Von Bonin's first full-scale installation was in her exhibition 'What If It Barks? in 2018 at Petzel Gallery, New York, her eighth show with the gallery. The theme was mostly aquatic except for a few works, such as a miniature hippopotamus inside of a cylindrical birdhouse titled HIPPO'S HOUSE (PROPERTY OF ARNOLD MOSSELMAN, THE HAGUE). The exhibition contained oversized cat tins that bellowed smoke, this can is called AUTHORITY PURÉE, there are wooden barrels with polyester shark heads poking out from the top and a plush plaid missile in its mouth, fish of varying sizes sporting clothes and ukuleles, and more. In the exhibition, von Bonin also presented a performative writing called a performative utterance.

In 2019, Von Bonin had her first solo exhibition in Mexico at House of Gaga, Mexico City. The exhibition contained a pink steel-wired cement mixer that held a drove of pink pig stuffed animals, four wooden canvases of Daffy Duck being enclosed and squashed by a black entity, an orange steel-wire cement mixer with dark blue lobster claws dangling and handcuffed to the barrel, and more. Von Bonin has been represented by the House of Gaga in Mexico City since 2019.
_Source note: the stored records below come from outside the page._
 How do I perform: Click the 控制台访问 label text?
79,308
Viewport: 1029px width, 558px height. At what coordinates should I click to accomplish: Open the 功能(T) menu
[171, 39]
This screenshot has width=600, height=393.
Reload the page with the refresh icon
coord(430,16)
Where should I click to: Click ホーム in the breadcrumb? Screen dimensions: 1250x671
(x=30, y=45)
In 2025, von Bonin held an exhibition Upstairs Downstairs at Raven Row in London. The exhibition featured a selection of work spanning 35 years, from the early 1990s until 2025.
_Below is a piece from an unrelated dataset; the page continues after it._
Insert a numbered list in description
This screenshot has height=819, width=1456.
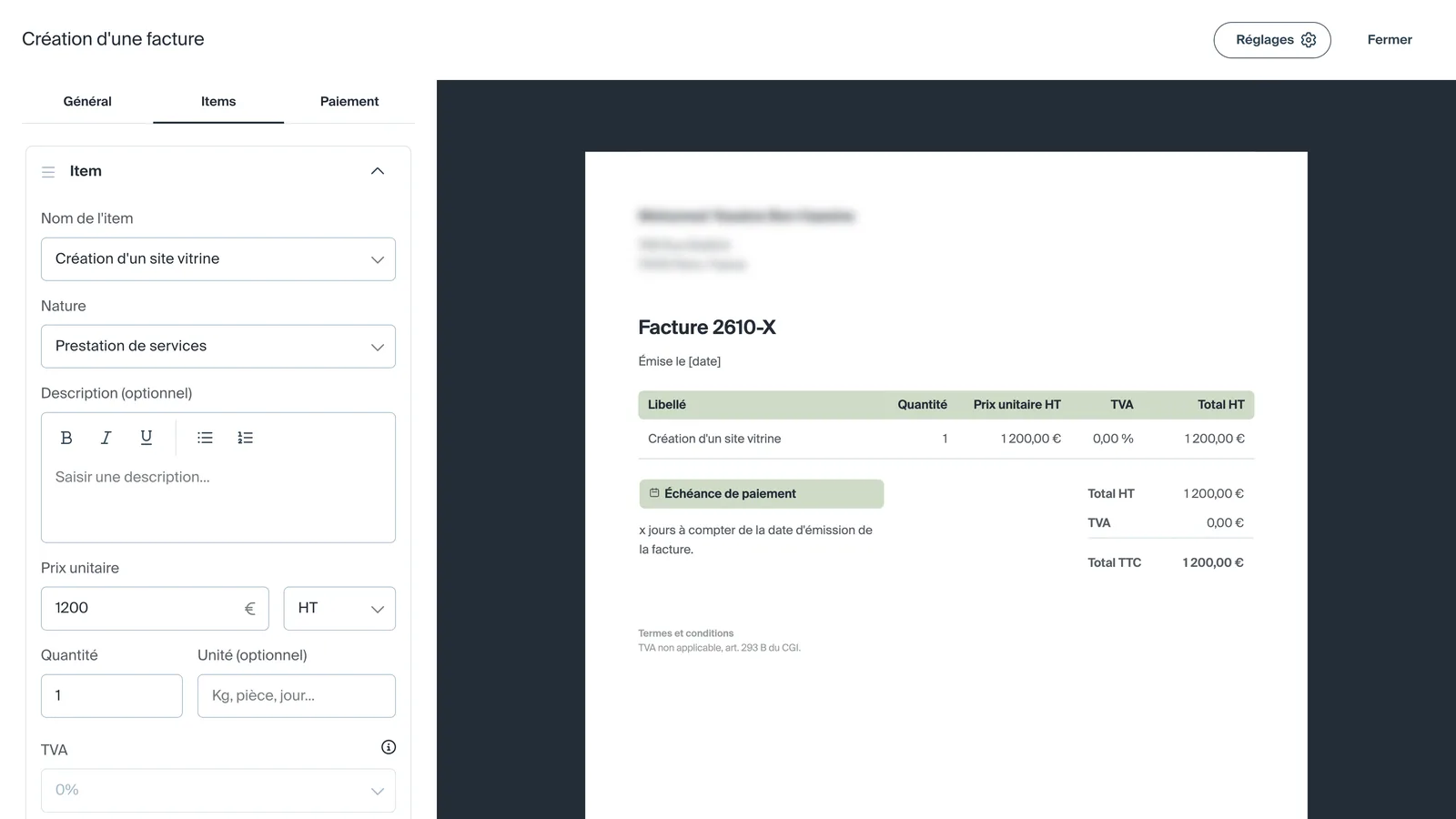pyautogui.click(x=245, y=438)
In 2026, von Bonin was commissioned to create plush whales, clams, crabs, and other sea creatures for the first runway show of Jack McCollough and Lazaro Hernandez for Loewe during Paris Fashion Week.

==Exhibitions==
===Solo ===

| Year | Title | Institution | Location | Ref |
| 2000 | The Cousins | Braunschweig Art Association, Kunstverein Braunschweig | Braunschweig |  |
| 2007- 2008 | Roger and Out | Museum of Contemporary Art | Los Angeles |  |
| 2010 | The Fatigue Empire | Kunsthaus Bregenz | Austria |  |
| 2010 - 2011 | The Lazy Susan | Witte de With Center for Contemporary Art | Rotterdam |  |
| 2011 | Arnolfini | Bristol |  |
| Mamco | Geneva |  |
| 2011 - 2012 | Museum Ludwig | Cologne |  |
| 2011 | Character Appropriation | Mildred Lane Kemper Art Museum | St. Louis |  |
| 2014 - 2015 | Hippies Use the Side Door The Year 2014 Has Lost the Plot | Mumok | Vienna |  |
| 2016 | Who's Exploiting Who in the Deep Sea | Glasgow International | Glasgow |  |
| 2016 - 2017 | SculptureCenter | Queens, New York |  |
| 2017 | Oakville Galleries | Oakville, Ontario |  |
| 2018 | 'What If It Barks?' | Petzel Gallery | New York |  |
| 2019 | Shit and Chanel | House of Gaga | Mexico City |  |
| 2023 | Boy at Work | Lumiar Cité | Lisbon |  |
| 2023 - 2024 | WHAT IF THEY BARK? | High Line | New York |  |
| 2024 | The Faker | Galerie Neu | Berlin |  |
| Feelings | Schirn Kunsthalle | Frankfurt |  |
| 2024 - 2025 | Songs for Gay Dogs | MUDAM | Luxembourg |  |
| 2025 | Upstairs Downstairs | Raven Row | London |  |

===Group===

| Year | Title | Institution | Location | Ref |
|---|---|---|---|---|
| 1995 | First Graz Fan Fest |  |  |  |
| 1996 | Glockengeschrei nach Deutz - das Beste aller Seiten (The Bell Screams Towards Deutz - the Best of all Sides) |  |  |  |
| 1997 | Home Sweet Home | Deichtorhallen | Hamburg |  |
| 2007 | Documenta 12 |  |  |  |

==Public collections==
Cosima von Bonin's art can be found in a number of public collections, including:

- Museum of Modern Art
- Stedelijk Museum Amsterdam
- Museum of Contemporary Art, Los Angeles
- Museum Ludwig, Cologne
- Sammlung der Bundesrepublik Deutschland, Hamburger Bahnhof, Berlin
- Staedelscher Museums-Verein, Frankfurt

== Personal life ==
Von Bonin lives in Cologne with her husband, Michael Krebber.